WRITTEN PROBLEM — Can you copy every line of the listing below word for word, leaving out the pictures?

Listing from a pointing dataset
-- BEGIN --

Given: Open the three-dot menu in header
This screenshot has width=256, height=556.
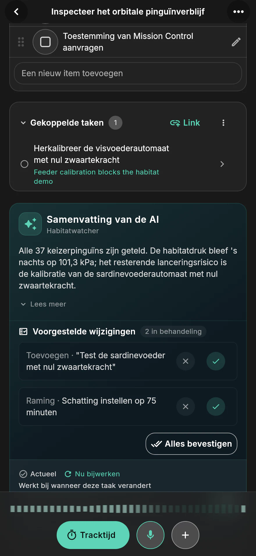Looking at the screenshot, I should pyautogui.click(x=238, y=12).
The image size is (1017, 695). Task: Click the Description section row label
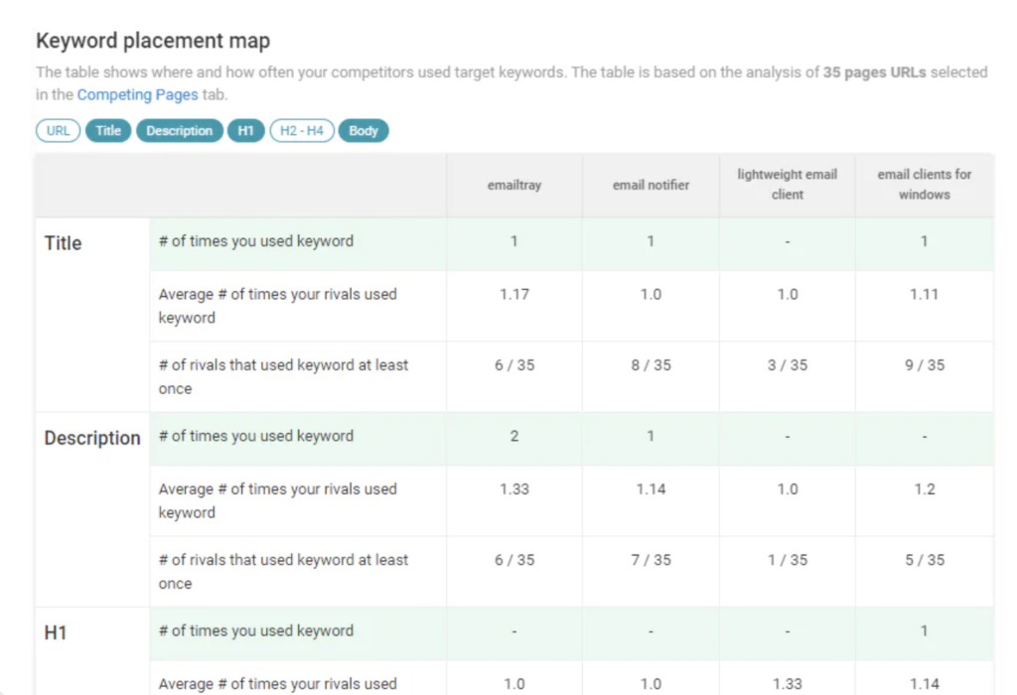click(x=92, y=438)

-- END --

FULL OUTPUT —
Given: Open the three-dot menu in header
This screenshot has width=256, height=556.
Looking at the screenshot, I should pyautogui.click(x=238, y=12).
The image size is (1017, 695). Task: Click the Description section row label
click(x=92, y=438)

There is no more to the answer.